Young singer, Steve Wale thought he had Ann-Margret all to himself on a recent date but the fans absolutely mobbed them both.

For you and you and you who would like to be a new you and you and you, Ann-Margret has some advice:

1. Be prepared to abandon some portions of your wardrobe, and to buy some new things.

2. Be prepared to alter your makeup to fit your new color scheme.

3. Choose a hair color that will look natural if you want to be beautiful instead of absurd. For instance, a girl whose skin tone is quite dark can't hope to look well as a strawberry blonde. A girl with milk-white skin shouldn't have her light brown hair dyed black unless she wants to look as if she had escaped from a macabre Charles Addams drawing. Be conservative, at least in the first color change.

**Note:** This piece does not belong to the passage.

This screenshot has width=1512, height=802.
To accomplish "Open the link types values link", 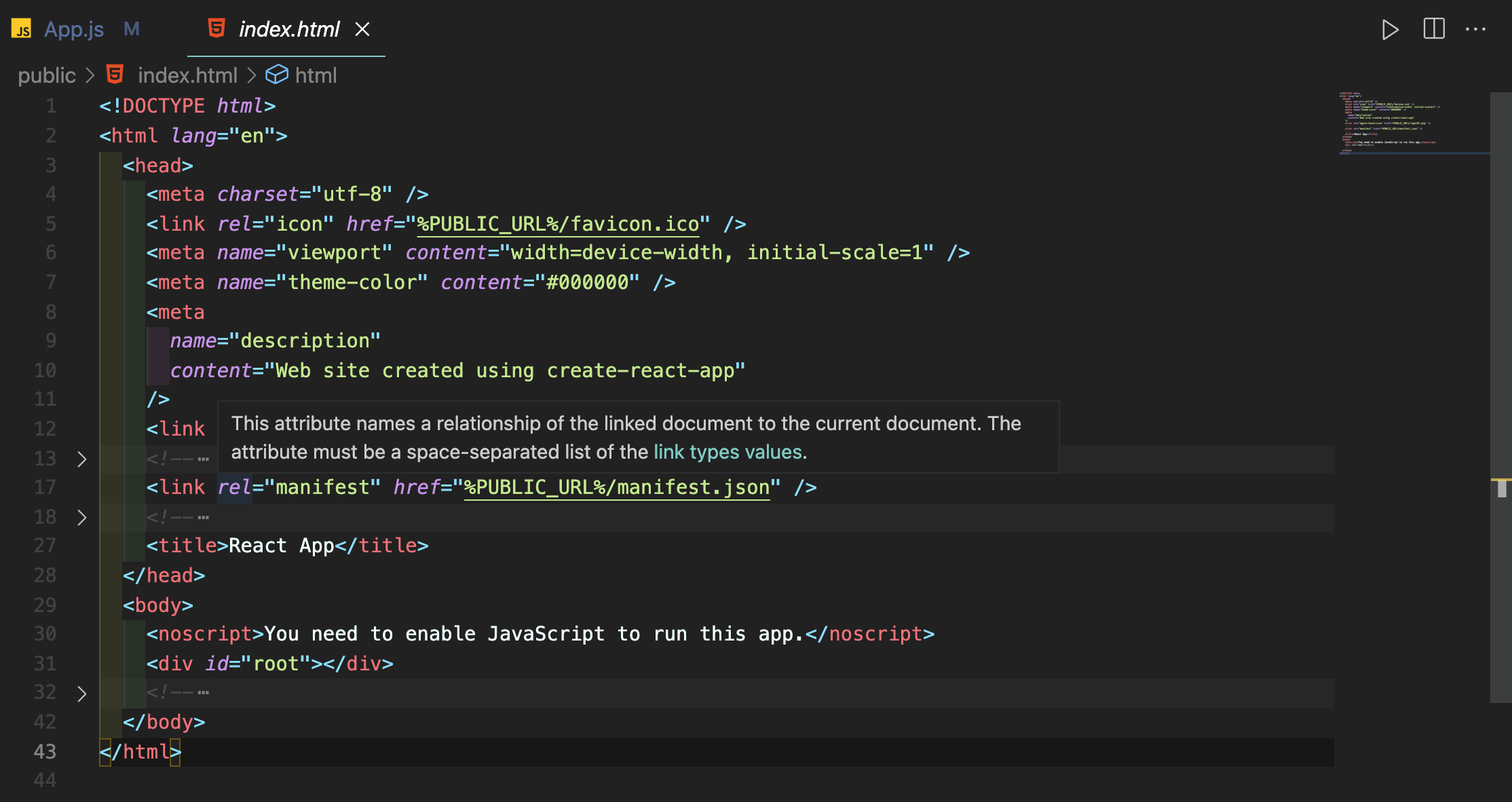I will click(x=727, y=452).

4. In order to start with a flattering shade, have the original dye, bleach, or tip done at a beauty shop. This is one time when you need to be launched by a professional. many shops will prepare the coloring for your subsequent use at home, but the initial change should be managed by an expert if the texture, vitality and pliability of the hair are to be retained.

Altering hair color is expensive. However, you may find it more rewarding than candy bars or several new recordings each week.

6. Nowadays it's considered silly to fib about coloration. If anyone asks whether or not your new color is a dye job the smart girl will say, "Yes, this is Misty Moonlight; I hope you like it. The same company has a dye called 'Sunset Peach' that would be great for you". Spread the tidings. Let everyone find her best possible self.

7. Your best beau is likely to register horror at first sight. One of two things will happen thereafter: either he will become reconciled and flattering, or you'll be able to replace him with some new and terrific type.

So, if you are dyeing to please the boys (pardon the pun)... go full steam a-head.